When a single database becomes a bottleneck, split it horizontally:

Database‑level sharding : distribute rows across multiple physical databases based on a sharding key (e.g., user_id % N).

Table‑level partitioning : split a large table into several smaller tables (e.g., order_2023_01, order_2023_02) while keeping the same schema.

Maintain a routing layer (middleware or application logic) that determines the target shard for each query.

Benefits:

Reduced per‑shard data volume → faster index scans.

Load is spread across multiple DB instances, increasing overall QPS.

Read/Write Separation (Master‑Slave Replication)

Configure a primary (master) instance for writes and one or more replicas for reads.

Writes go to the master; replication asynchronously propagates changes to slaves.

Read traffic can be load‑balanced across slaves using a proxy (e.g., MySQL Router, ProxySQL) or application‑level routing.

When read latency becomes critical, consider semi‑synchronous replication to reduce replication lag.

Elasticsearch for Search‑Heavy Queries

Offload full‑text search, analytics, and simple aggregations to Elasticsearch, a distributed search engine.

Synchronize data from MySQL to ES via CDC (Change Data Capture) tools such as Debezium or Logstash.

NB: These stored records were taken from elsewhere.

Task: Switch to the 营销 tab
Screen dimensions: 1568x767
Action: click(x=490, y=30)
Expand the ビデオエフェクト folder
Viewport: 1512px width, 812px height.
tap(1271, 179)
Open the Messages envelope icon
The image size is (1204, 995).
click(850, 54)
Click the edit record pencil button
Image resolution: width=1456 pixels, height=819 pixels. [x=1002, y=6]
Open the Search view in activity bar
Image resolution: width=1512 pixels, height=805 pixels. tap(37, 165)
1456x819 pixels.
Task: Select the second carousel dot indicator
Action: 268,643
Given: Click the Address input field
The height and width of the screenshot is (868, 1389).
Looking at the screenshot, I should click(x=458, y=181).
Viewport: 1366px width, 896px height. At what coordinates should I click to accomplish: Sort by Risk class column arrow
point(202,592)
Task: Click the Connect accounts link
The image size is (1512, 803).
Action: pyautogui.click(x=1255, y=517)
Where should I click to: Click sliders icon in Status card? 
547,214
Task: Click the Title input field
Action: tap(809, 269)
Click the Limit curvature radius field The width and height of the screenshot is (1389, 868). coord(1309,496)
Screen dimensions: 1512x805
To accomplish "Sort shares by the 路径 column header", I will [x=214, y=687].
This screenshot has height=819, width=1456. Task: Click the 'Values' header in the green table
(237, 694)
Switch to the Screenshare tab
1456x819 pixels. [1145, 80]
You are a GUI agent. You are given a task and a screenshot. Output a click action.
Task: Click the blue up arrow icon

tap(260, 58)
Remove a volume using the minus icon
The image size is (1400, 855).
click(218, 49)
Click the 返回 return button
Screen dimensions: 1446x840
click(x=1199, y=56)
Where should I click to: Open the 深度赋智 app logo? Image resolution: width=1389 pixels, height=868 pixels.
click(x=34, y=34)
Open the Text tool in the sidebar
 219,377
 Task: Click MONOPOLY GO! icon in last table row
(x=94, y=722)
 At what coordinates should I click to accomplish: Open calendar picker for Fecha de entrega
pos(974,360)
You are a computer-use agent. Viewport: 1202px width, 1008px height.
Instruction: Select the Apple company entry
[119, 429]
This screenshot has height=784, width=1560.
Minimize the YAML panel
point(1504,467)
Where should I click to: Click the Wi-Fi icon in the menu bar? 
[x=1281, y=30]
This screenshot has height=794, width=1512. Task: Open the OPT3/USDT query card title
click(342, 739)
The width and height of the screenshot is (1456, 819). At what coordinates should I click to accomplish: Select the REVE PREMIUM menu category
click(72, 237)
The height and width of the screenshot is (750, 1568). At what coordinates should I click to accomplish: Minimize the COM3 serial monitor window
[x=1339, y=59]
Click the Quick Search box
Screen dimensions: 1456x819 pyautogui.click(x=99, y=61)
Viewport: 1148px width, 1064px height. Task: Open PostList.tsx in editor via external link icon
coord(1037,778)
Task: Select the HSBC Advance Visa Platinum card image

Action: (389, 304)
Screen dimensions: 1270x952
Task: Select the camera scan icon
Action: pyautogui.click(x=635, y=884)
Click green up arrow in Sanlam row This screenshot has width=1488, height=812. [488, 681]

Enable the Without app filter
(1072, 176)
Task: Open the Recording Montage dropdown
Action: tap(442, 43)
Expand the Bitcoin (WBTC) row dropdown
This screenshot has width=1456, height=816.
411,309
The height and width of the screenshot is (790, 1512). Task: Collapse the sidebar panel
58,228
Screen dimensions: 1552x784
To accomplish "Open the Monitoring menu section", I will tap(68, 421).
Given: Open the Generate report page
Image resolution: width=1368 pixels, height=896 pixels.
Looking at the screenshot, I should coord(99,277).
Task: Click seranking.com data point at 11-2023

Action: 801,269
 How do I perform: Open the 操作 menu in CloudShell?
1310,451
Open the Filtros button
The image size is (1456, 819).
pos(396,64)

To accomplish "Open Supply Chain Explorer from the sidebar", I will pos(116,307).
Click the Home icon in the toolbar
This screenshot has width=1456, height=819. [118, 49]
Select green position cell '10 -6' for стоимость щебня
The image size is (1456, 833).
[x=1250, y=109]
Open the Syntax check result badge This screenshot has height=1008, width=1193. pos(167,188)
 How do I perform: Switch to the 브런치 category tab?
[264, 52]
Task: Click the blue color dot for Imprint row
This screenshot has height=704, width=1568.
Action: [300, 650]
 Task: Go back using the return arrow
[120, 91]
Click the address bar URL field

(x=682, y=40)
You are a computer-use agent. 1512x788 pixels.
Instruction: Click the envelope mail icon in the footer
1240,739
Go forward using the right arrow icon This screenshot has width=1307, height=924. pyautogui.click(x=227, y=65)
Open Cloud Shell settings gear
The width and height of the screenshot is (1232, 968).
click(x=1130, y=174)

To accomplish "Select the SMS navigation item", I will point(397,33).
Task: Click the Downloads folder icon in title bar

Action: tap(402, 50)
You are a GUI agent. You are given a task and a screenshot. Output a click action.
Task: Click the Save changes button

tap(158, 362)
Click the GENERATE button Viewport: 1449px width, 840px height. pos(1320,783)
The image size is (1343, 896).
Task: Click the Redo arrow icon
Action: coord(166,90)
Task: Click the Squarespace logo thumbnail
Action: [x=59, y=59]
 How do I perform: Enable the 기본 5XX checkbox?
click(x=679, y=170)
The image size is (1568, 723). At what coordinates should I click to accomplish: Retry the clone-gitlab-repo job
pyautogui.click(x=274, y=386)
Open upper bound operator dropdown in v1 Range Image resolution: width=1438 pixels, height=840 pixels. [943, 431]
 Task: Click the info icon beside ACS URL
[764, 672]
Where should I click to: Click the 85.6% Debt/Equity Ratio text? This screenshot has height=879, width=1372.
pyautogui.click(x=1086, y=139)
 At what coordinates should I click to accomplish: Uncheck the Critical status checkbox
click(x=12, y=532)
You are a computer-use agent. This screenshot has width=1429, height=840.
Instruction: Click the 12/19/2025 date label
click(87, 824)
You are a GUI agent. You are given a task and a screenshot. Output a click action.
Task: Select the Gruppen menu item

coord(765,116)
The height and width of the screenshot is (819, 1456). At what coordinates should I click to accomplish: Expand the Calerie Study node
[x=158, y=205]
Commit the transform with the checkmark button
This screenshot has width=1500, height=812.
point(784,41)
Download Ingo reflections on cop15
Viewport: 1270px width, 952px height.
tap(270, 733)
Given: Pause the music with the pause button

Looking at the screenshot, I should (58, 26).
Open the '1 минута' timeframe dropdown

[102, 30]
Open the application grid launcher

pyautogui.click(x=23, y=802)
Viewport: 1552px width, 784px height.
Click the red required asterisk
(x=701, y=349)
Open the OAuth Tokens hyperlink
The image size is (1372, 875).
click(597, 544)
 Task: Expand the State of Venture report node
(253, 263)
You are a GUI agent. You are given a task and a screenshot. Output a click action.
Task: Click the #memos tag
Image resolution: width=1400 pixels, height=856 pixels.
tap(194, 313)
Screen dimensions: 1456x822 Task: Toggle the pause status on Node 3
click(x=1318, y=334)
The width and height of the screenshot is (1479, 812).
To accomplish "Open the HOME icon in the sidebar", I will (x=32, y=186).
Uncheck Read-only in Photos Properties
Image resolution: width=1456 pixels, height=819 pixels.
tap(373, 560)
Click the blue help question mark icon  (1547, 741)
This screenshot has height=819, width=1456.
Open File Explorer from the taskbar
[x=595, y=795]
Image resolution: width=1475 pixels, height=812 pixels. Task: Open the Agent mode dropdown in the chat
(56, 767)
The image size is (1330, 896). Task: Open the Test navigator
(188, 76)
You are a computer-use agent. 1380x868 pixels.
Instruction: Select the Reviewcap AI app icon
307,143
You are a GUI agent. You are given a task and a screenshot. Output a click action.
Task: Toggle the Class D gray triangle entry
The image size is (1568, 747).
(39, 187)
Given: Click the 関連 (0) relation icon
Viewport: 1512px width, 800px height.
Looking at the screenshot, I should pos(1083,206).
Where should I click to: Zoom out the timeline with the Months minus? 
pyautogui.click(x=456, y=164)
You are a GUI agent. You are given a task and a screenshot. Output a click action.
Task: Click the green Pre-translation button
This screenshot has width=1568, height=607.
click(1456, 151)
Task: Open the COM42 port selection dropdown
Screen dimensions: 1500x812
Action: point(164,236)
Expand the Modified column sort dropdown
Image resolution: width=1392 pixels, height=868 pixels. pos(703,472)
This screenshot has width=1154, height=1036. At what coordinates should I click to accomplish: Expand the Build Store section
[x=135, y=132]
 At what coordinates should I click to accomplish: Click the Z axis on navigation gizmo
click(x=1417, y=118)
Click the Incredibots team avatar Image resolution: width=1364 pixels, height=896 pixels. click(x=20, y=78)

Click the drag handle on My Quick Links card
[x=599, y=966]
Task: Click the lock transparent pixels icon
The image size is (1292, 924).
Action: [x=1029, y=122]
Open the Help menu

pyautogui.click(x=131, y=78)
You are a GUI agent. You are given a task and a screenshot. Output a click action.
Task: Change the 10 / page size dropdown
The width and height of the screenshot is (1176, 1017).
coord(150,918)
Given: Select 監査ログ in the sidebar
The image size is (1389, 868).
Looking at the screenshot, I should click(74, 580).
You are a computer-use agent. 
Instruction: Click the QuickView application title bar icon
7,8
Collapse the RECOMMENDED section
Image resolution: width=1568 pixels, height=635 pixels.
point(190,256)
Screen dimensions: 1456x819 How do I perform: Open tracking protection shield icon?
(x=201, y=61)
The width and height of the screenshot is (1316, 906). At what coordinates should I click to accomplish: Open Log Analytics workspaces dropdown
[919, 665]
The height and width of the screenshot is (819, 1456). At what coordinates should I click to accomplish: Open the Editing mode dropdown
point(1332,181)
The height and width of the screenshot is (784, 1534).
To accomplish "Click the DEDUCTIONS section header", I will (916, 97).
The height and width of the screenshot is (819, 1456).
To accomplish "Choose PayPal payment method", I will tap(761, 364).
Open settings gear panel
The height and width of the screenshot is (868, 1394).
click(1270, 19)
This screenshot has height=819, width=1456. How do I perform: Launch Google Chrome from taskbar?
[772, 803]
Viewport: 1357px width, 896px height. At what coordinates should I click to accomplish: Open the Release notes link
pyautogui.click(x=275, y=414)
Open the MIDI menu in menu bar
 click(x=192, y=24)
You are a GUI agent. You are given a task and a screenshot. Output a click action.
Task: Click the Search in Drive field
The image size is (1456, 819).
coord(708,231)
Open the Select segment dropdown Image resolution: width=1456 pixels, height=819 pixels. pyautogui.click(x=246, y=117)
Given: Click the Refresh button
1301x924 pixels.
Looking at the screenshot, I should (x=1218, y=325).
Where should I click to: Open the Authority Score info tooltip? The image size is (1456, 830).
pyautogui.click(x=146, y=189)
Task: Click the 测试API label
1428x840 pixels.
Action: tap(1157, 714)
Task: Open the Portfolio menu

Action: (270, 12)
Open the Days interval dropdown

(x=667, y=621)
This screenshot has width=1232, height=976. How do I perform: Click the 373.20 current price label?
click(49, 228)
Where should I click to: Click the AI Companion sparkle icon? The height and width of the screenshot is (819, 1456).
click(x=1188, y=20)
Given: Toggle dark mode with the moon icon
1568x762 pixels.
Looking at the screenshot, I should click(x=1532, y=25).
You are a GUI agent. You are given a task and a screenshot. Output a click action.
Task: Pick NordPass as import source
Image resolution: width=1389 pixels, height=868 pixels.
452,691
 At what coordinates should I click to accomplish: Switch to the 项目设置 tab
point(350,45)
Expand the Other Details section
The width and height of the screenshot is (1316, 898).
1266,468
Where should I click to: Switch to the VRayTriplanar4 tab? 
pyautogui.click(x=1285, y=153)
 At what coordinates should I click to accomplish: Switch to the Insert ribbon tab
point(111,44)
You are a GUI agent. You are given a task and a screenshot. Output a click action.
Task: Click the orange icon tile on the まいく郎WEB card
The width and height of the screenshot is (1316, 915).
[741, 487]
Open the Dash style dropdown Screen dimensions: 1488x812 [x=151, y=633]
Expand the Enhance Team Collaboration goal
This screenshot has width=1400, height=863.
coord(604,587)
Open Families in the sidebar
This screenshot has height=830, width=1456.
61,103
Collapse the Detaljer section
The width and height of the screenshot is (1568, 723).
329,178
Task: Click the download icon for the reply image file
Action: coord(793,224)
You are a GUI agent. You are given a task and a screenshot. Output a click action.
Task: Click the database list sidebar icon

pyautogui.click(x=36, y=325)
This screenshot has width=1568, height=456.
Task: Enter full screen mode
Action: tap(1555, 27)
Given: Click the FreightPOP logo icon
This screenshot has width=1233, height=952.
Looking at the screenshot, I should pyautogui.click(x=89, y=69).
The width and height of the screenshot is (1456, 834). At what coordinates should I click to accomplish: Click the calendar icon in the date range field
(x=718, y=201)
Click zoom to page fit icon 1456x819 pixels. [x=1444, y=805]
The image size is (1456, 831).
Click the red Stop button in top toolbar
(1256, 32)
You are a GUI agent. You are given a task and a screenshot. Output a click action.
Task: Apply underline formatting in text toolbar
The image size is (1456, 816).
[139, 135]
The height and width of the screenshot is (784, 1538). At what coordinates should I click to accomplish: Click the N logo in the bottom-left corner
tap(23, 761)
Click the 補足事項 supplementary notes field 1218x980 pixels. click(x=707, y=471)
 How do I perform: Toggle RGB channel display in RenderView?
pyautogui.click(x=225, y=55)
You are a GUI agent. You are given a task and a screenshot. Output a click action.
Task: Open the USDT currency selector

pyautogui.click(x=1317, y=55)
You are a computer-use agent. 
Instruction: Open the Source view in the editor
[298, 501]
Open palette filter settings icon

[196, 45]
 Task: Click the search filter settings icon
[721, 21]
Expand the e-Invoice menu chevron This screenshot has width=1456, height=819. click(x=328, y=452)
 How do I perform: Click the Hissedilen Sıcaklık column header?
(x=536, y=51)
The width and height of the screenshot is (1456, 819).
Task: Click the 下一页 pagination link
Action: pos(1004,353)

Typical use cases: product keyword search, real‑time dashboards, statistical reports.

ES clusters scale horizontally; each node holds a shard replica, providing high availability.

Design Considerations & Caveats

While the techniques above form a solid foundation, practical high‑concurrency design must address:

When to apply sharding vs. scaling a single instance (cost, operational complexity).

How to perform joins across shards—often denormalization or application‑level aggregation is required.

Cache invalidation strategies to keep stale data from causing consistency bugs.

Idempotent processing in MQ consumers to handle retries safely.

Monitoring of replication lag, cache hit ratio, and queue depth to detect bottlenecks early.